Why did I bring this up? Well, when we're talking about the loss function, while it can be calculated from your output and the ground truth, the theory is that the "true" loss function is something that is a result of all of the parameters of your neural network, that is, it's a function that is f(x1,x2,x3,..,xn). This is to say, you're actually trying to do gradient descent on a hyperdimensional landscape that has as many dimensions as your neural network has variables (the parameters and the hyperparameters) that can be adjusted. It would be literally impossible to visualize. We can conceive of a "saddle point" or a "local minimum" by analogy with 2D or 3D space, but that's not actually what's going on here, it's more sort of like... an area that's exerting gravity on your model, pulling it via gradient descent towards it?

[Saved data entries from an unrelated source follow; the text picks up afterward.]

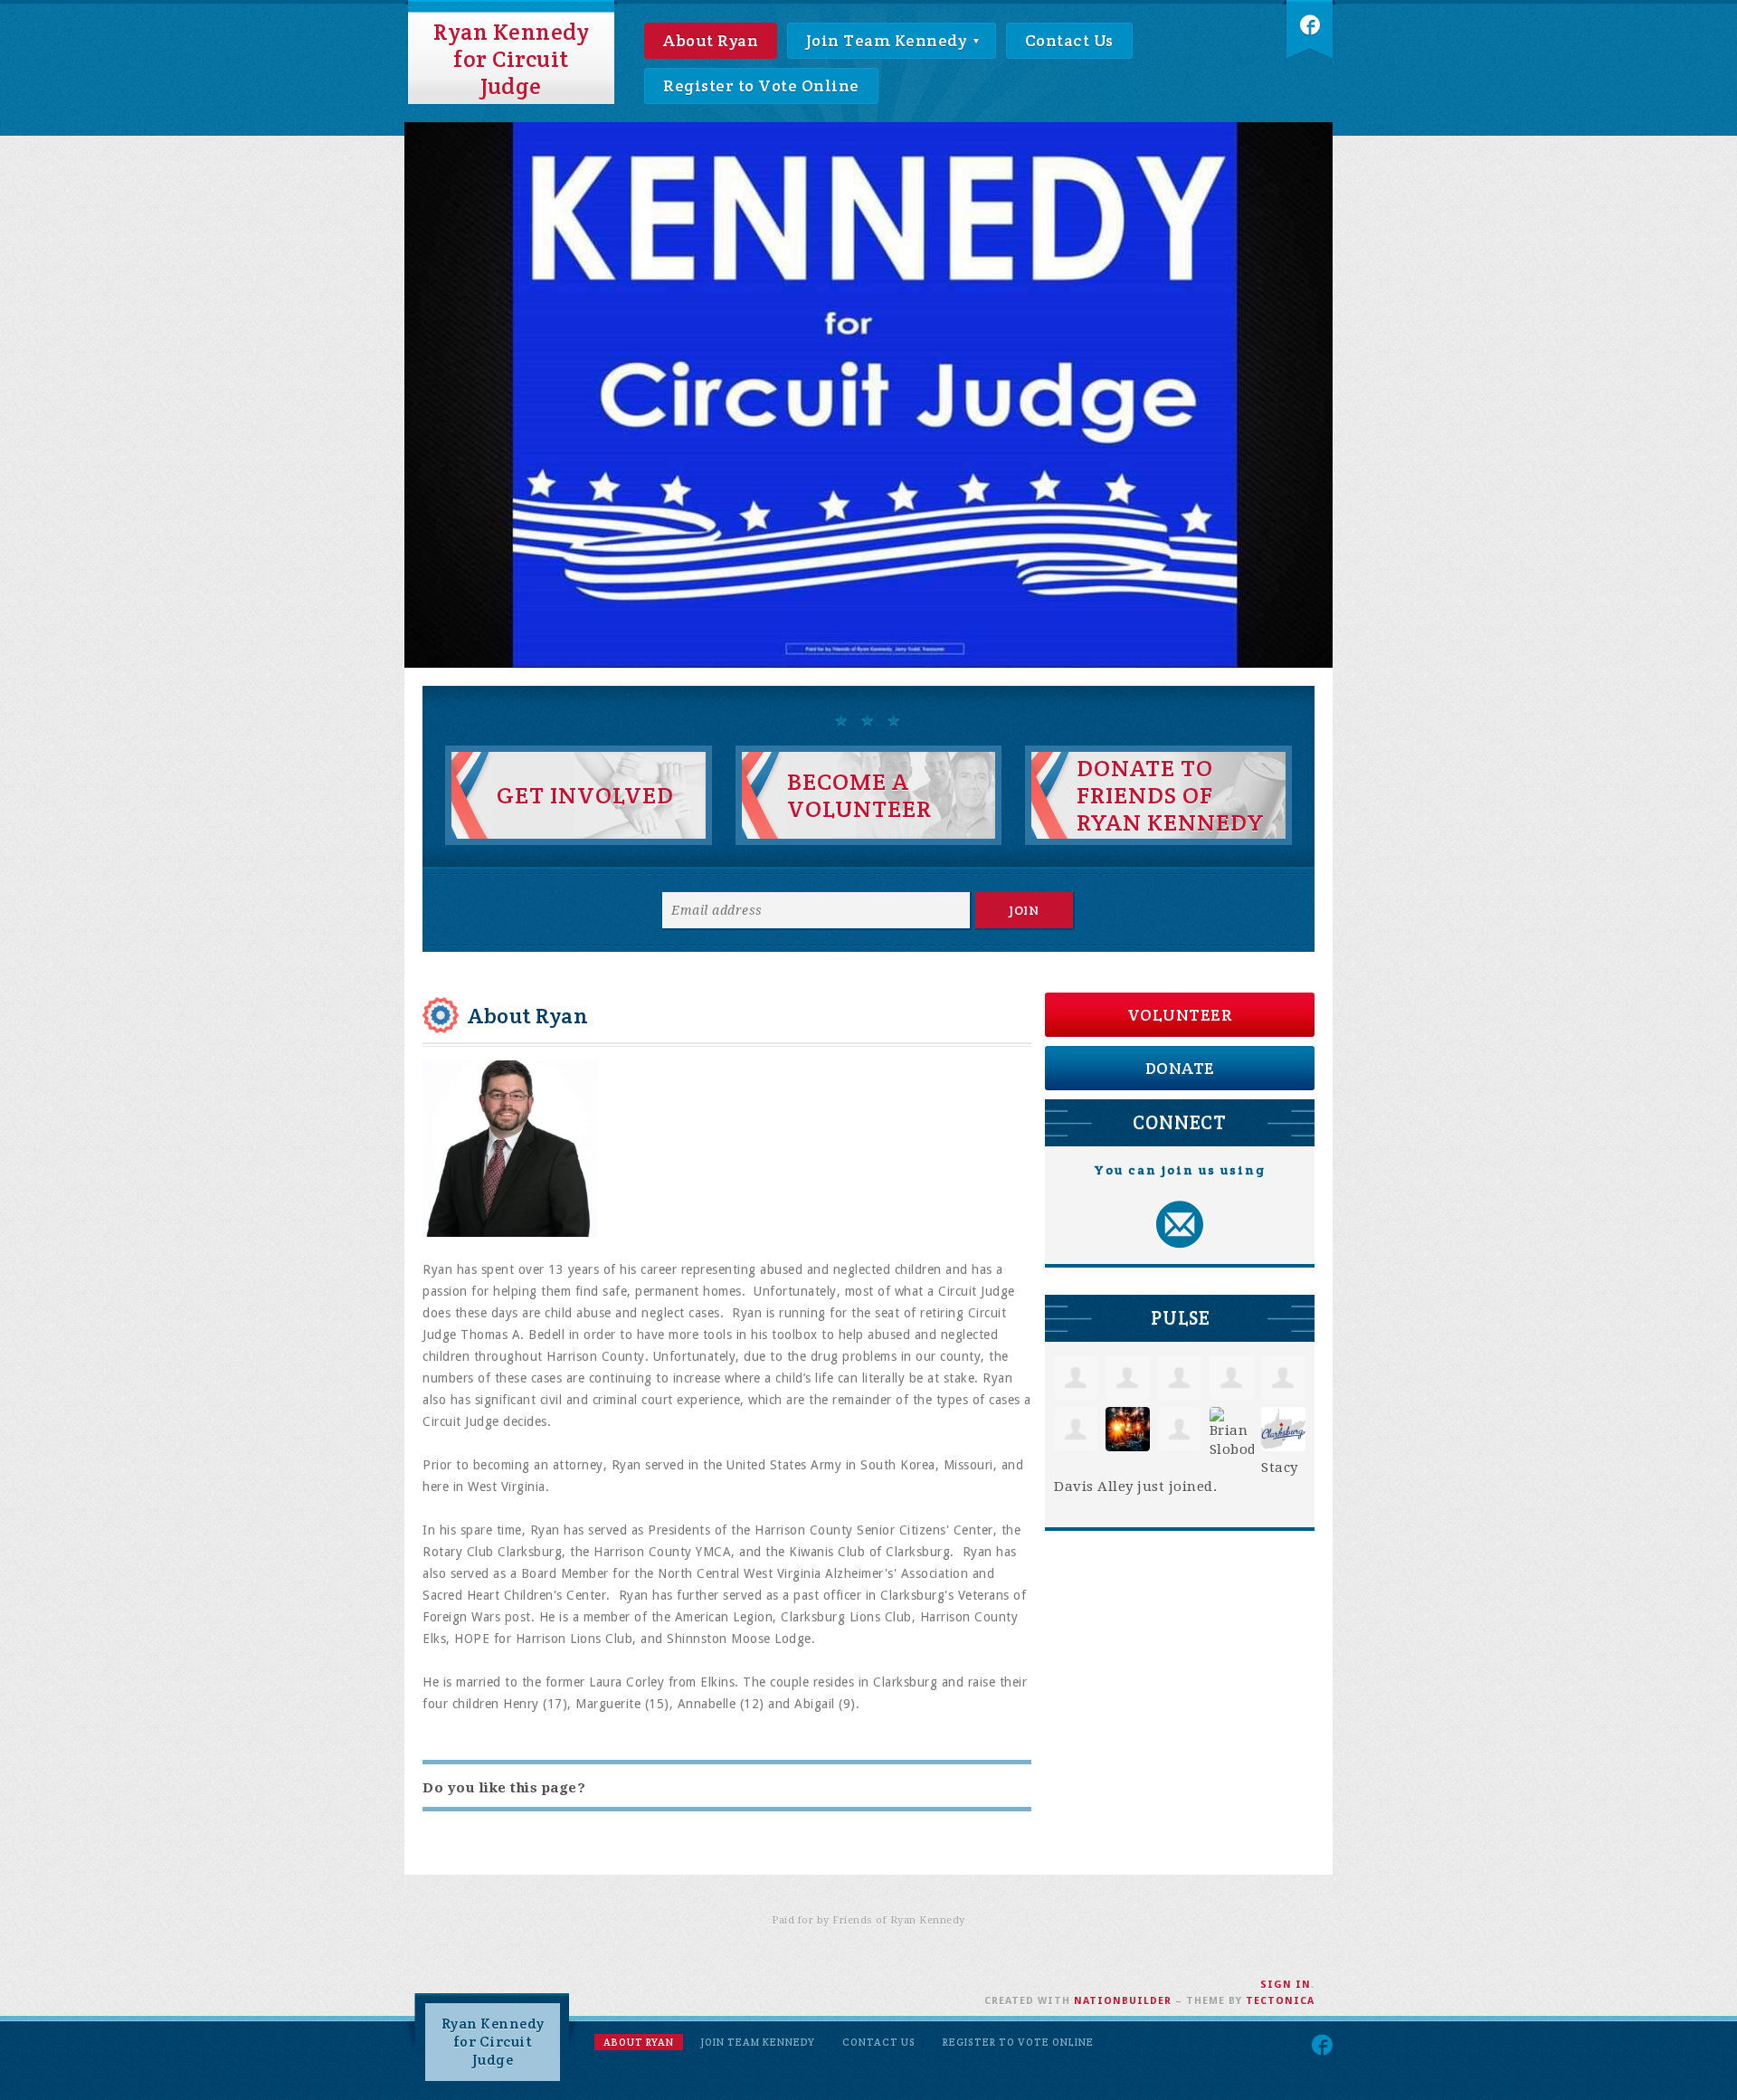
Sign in (1285, 1985)
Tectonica (1280, 2001)
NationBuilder (1123, 2001)
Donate (1180, 1068)
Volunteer (1180, 1014)
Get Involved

When you backpropagate, the algorithm figures out where to move in that hyperdimensional space towards that area of gravitic influence, which, due to its limited "vision" there is no actual "empirical" way of knowing whether it is a global minimum or not. And this is for the model that "sees" the whole vector.

You have no chance of perceiving the space that your model is traversing in. The landscape metaphor might lead you to believe that there is a way of seeing it, but you're more or less blind and feeling your way through. That's just how it is.

I mean, the analogy still holds that this is a landscape because if you think about it, the reason we can see anything is because of light. There is nothing requiring light to exist for a notion of a landscape to exist, so you can easily have a space that can be traversed but cannot be seen, if that makes sense?